Работа превыше всего, и Флемакс решил не омрачать, а уж тем более не отменять торжество. Лишь спустя неделю после праздничных мероприятий он взял отпуск и лег в госпиталь на операцию по удалению раковой опухоли печени. Прошел и облучение, и сеансы химиотерапии. К его услугам были лучшие врачи, передовые методы лечения. И если поначалу казалось, что коварный недуг отступил, то несколько месяцев назад надежда на выздоровление растаяла как дым: болезнь предприняла новое наступление, со множественными метастазами, перед которыми медицина оказалась бессильной. Еще недавно полный сил и энергии человек медленно, но неотвратимо угасал.
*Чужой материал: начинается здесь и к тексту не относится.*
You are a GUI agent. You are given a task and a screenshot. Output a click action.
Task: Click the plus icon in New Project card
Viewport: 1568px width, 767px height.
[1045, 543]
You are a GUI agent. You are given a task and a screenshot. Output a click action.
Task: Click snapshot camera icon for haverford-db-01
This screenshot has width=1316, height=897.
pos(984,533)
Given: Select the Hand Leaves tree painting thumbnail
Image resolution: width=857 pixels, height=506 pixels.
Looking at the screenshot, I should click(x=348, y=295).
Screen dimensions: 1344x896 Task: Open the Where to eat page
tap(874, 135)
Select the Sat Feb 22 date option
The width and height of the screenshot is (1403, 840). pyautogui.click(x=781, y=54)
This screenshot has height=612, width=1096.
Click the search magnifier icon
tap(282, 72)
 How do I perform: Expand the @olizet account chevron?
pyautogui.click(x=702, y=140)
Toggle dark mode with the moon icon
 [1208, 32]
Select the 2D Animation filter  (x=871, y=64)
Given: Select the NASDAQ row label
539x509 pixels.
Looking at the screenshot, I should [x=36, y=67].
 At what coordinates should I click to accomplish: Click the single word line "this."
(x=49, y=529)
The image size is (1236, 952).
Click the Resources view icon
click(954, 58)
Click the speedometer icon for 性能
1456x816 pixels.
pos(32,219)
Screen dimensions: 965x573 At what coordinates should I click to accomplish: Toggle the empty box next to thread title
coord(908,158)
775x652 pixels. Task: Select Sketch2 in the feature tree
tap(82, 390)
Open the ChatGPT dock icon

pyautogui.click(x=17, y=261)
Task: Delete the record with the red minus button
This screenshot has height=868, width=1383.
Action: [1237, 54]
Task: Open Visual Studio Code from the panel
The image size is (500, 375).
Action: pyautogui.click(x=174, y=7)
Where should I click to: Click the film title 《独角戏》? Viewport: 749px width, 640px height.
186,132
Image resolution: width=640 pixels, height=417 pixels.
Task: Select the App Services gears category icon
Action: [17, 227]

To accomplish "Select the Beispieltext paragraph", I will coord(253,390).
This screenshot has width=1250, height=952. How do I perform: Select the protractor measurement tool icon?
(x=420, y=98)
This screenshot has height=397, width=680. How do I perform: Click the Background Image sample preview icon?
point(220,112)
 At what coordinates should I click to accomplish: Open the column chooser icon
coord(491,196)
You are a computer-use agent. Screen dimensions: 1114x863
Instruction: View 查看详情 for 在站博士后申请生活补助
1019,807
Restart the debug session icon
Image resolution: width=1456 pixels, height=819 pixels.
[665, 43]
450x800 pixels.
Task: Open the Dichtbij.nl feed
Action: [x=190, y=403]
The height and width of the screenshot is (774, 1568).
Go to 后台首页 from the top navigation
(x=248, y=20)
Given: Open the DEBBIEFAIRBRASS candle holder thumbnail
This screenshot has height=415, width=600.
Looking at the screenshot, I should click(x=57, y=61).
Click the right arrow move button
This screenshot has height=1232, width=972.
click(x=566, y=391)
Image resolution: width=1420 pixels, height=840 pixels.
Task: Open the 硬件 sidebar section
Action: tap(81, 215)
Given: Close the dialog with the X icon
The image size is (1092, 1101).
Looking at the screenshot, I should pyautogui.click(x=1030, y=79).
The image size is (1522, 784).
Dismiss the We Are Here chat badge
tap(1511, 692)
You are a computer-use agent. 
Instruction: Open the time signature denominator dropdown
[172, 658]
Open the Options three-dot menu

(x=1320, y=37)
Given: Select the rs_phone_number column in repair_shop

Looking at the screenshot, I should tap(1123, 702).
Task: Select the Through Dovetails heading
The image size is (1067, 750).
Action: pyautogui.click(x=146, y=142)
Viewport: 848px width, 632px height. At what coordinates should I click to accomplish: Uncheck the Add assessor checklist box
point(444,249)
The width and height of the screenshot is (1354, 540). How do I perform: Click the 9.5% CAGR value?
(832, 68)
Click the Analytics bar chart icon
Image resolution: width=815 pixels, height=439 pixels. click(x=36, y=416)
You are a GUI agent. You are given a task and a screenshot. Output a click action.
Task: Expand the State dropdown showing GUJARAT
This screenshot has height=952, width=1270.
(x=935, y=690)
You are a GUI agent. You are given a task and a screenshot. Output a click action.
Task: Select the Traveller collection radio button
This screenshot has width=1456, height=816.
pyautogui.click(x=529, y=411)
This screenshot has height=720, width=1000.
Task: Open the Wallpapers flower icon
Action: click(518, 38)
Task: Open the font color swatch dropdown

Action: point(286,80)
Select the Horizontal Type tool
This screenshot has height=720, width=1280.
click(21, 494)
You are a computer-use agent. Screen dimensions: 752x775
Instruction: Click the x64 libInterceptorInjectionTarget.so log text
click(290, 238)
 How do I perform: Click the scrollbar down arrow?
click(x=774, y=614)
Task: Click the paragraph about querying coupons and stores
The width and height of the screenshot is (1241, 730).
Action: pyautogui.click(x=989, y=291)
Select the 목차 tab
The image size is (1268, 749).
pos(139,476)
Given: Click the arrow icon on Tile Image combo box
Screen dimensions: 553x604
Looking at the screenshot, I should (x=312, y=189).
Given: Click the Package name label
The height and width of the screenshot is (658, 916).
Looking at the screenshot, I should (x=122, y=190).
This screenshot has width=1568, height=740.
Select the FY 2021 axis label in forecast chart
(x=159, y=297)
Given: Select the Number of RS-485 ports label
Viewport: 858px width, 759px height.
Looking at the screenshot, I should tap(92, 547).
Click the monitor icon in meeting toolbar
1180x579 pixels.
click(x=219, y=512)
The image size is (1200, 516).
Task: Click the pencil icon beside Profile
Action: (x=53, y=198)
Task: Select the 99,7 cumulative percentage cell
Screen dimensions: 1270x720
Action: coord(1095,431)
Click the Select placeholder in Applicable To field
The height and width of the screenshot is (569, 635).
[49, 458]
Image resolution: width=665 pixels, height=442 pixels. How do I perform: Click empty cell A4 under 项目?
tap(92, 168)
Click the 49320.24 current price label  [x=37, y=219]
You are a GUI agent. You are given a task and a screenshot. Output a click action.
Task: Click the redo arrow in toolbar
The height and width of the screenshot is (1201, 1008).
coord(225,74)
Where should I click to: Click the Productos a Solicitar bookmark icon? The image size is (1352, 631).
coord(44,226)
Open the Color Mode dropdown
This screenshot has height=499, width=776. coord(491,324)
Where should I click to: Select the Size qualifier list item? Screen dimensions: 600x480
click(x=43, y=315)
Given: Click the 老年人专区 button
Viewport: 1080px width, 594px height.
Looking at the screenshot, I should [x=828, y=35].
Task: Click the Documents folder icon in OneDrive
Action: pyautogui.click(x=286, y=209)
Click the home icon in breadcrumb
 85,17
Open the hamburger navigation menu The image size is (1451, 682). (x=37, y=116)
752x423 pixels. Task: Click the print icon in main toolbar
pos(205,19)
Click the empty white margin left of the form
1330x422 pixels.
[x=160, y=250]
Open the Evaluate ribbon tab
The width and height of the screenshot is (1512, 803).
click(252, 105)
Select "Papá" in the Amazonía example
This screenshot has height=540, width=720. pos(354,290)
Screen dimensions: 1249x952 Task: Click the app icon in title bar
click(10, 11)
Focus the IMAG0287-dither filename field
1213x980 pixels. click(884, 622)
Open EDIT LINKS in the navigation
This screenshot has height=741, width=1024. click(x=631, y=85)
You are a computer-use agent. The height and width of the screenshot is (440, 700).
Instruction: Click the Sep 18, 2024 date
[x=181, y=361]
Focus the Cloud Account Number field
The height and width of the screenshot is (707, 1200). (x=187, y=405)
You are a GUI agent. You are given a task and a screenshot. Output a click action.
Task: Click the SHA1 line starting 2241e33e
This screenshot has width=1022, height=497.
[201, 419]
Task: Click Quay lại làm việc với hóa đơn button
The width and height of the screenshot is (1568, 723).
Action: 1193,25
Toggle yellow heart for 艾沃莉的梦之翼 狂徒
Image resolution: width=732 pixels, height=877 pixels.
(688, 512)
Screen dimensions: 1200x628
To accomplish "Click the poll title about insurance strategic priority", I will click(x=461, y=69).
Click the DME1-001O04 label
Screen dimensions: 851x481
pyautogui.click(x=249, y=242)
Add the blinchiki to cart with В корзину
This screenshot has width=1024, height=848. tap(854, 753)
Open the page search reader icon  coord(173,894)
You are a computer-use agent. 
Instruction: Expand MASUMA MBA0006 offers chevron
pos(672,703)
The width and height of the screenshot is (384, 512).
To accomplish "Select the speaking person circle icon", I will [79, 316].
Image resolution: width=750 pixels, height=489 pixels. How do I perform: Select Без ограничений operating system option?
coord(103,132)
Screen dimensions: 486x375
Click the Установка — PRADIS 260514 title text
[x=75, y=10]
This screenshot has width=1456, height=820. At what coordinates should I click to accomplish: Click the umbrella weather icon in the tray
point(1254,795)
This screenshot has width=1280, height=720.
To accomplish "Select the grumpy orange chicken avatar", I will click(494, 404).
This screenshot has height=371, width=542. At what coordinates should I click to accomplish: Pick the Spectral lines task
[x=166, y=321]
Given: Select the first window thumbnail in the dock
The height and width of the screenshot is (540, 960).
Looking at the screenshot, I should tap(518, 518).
Купив в подземном супермаркете бутылку хорошего виски и скромный букет фиалок, которые так любила Хильда, ровно в половине седьмого Вадим позвонил с улицы в квартиру Флемаксов — просторные апартаменты на последнем этаже жилой высотки, с зимним садом, большой террасой на крыше. Встретила его не утратившая девичьей стройности и привлекательности улыбчивая хозяйка. Невероятно красивая в молодости (Ладышев видел семейный альбом), она всегда выглядела гораздо моложе своих лет. Поверить в то, что полгода назад ей так же, как и супругу, исполнилось шестьдесят, было просто невозможно.

Никаких торжеств по поводу своего юбилея Хильда тогда не устраивала: лучшим подарком для нее было бы скорейшее выздоровление мужа. К тому же, кроме Мартина, близких родственников у нее не осталось — почти все погибли в войну. А пятнадцать лет назад Флемаксы потеряли и единственного сына Вайса, который в числе медиков-вирусологов отправился в Юго-Восточную Азию изучать новую разновидность лихорадки, заразился там и скоропостижно скончался. Других детей супруги не имели: после неудачной операции кесарева сечения Хильде не суждено было больше забеременеть. С трудом пережив горе, Флемаксы учредили благотворительный фонд в помощь детям и назвали его именем сына.

— Спасибо! Ты, как всегда, внимателен, Вадим, — скромно поблагодарила хозяйка за цветы и дважды поцеловалась с гостем. — Рада тебя видеть. Мартин в гостиной. По случаю твоего приезда он даже распорядился затопить камин, — печально улыбнулась она. — И, пожалуйста, ничего не говори о том, как он выглядит. Ты же знаешь, он не терпит лжи.

— Да, я понимаю, — пообещал тот. — Есть какие-то хорошие новости?

— Один Бог знает, — развела руками Хильда и легонько подтолкнула его вперед: — Иди, он тебя ждет.

Пересекая огромный холл, Ладышев привычно скользнул глазами по развешенным на стенах работам известных мастеров живописи, стоящим по углам скульптурам и вдруг наткнулся на инвалидное кресло. Обтянутое дорогой кожей, оно чинно поблескивало никелированными вставками и приковывало взгляд, словно утверждая: я здесь самый главный экспонат. Выглядело это настолько противоестественно, что от мгновенно нахлынувших эмоций стало дурно.

«Неужели вот он и есть — конец? Неужели это и есть момент истины, когда обыкновенное инвалидное кресло становится важнее и нужнее всех тех ценностей, к которым человек стремился всю жизнь?» — замер Вадим, почувствовав ком у горла.